Quick Action. In little more than a year he had closed plants in four New England towns, sold their machinery, abolished the jobs of 5,000 workers. Last week Roy Little announced that he would also close his sheet and blanket factory in Nashua, N.H., and open up six new plants in Puerto Rico. In Nashua 3,500 more workers were out of jobs.

To Textileman Little the deal offered by the Puerto Rican government looked too good to turn down. Hot after new industries, Puerto Rico will build him six plants for $6,000,000, sell them to his Puerto Rican subsidiary for $500,000 down and let him pay off the rest out of profits, tax free for twelve years. Another incentive was Puerto Rican labor at 25¢ to 75¢ an hour as against $.90 to $1.30 in Nashua.

To Nashua, where one-fourth of the working force was employed by Textron, Roy Little’s Puerto Rican deal looked like a death sentence.

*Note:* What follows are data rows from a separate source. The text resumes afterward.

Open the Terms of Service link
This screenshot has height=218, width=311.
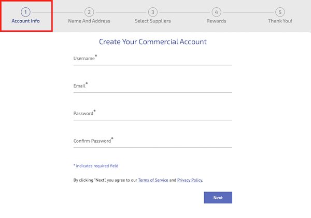pos(153,180)
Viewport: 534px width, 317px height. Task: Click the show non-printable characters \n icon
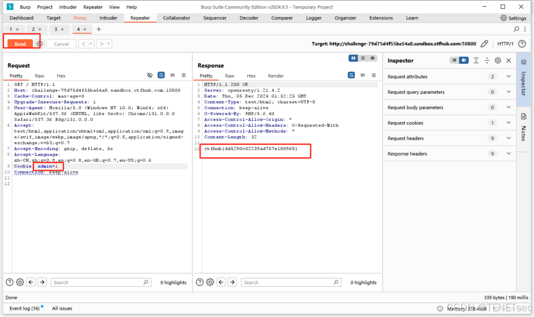point(171,75)
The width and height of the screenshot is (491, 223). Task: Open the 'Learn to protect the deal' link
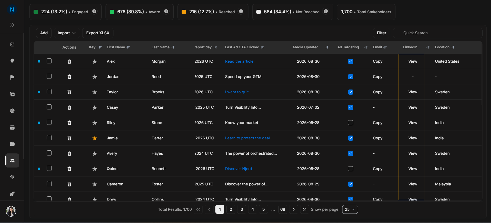(247, 138)
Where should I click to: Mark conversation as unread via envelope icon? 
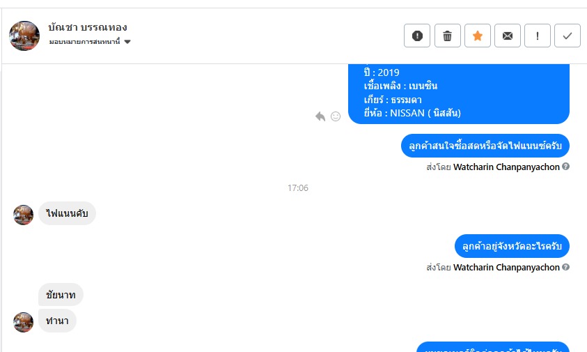pos(507,36)
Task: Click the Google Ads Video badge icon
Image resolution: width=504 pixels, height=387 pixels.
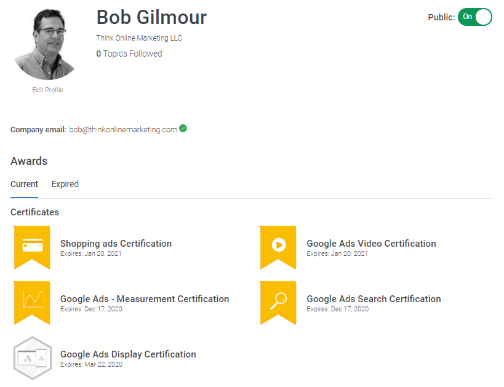Action: pyautogui.click(x=278, y=245)
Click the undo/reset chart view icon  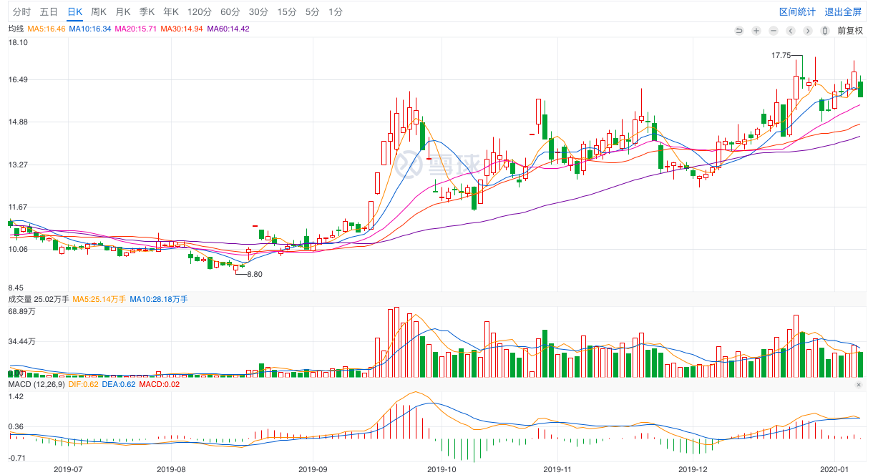coord(738,31)
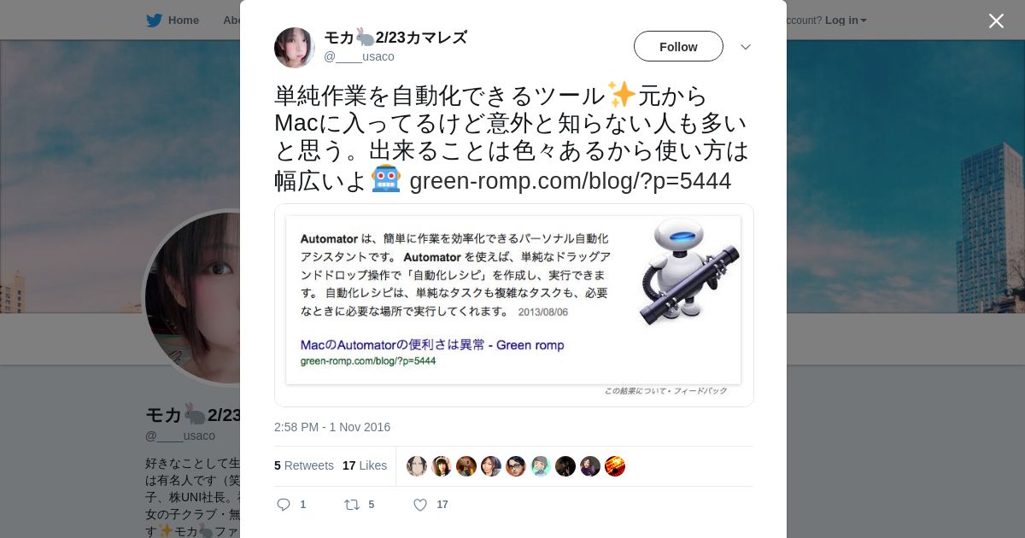View the 5 Retweets list

coord(304,465)
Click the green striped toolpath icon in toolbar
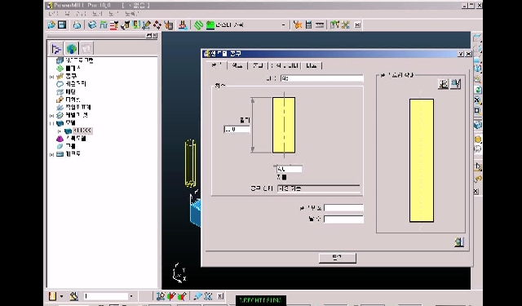Viewport: 522px width, 306px height. (199, 25)
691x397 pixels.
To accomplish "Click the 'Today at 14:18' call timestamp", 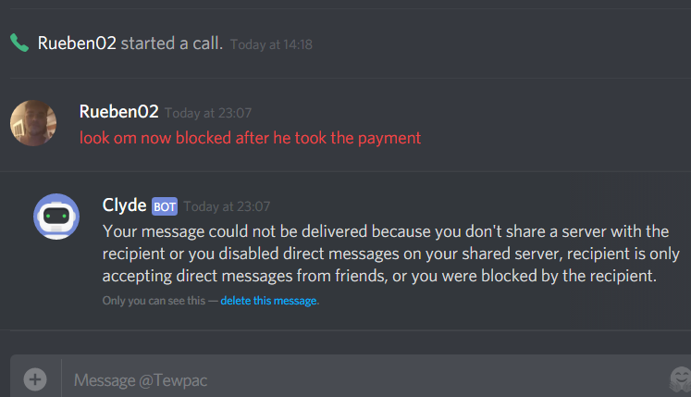I will [x=271, y=44].
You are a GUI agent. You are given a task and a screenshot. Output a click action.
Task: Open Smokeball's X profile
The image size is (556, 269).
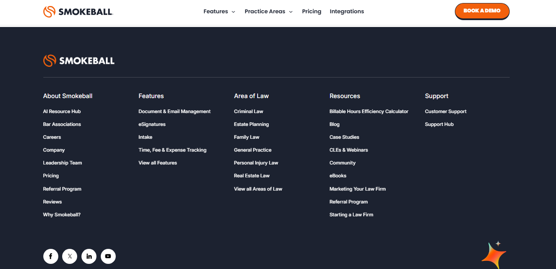[x=69, y=256]
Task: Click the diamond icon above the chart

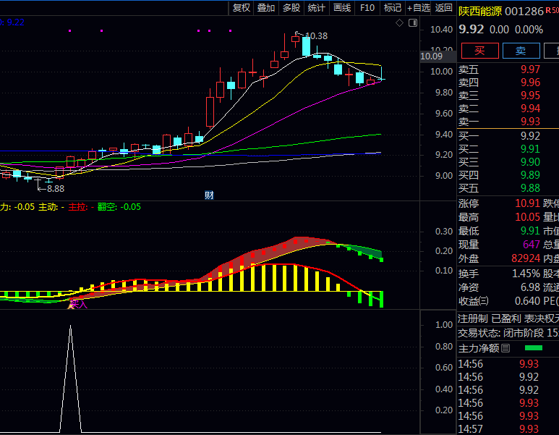Action: pos(399,23)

Cried a local labor leader: “A disaster for the entire community.” A textile man was just as sore. “It is ridiculous,” said he, “to demand that labor act with responsibility while capital takes an irresponsible attitude.”

Their sentiments were echoed by New England officials who have long been alarmed at the rate the textile industry is moving away, chiefly to the South. In Washington, the Senate Small Business Committee ordered an investigation.

Slow Going. But the Senators would find Little a hardheaded witness with a plausible story to tell. Little has never made a secret of his belief that Yankee workers no longer earn their high wages. When he bought eleven Southern mills (TIME, May 27, 1946), he said he found that his Southern workers’ productivity was one-third higher than that of his New England crews. One reason was that Southern plants could be run on three shifts; most New Englanders refused to work night shifts. “When you can’t work your plant three shifts a day,” said Little, “it isn’t worth modernizing.”

In effect, Little blamed the New Englanders for their troubles. Since 1921, he said, no new textile mill has been built in New England and the number of its spindles has been cut more than 75% to 5,000,000. More than a year ago, Little had warned that the plant’s output would have to rise but it remained low.

For Little, higher productivity had suddenly become very necessary. With the slump in textiles (TIME, Aug. 30), he was beginning to find it difficult to sell some of his products. Although Textron’s net profits have jumped to $3,805,000 in the first half of 1948, from $2,841,835 in the same period last year, its current gross sales, running at a rate of $100 million, were off $25 million from 1947. Little thought next year would bring a further decline. To see him through the leaner years ahead, he was concentrating on his Textron brand name products, shutting down his money-losing sidelines. Few textile men thought that a mere Senate committee would budge tough Roy Little.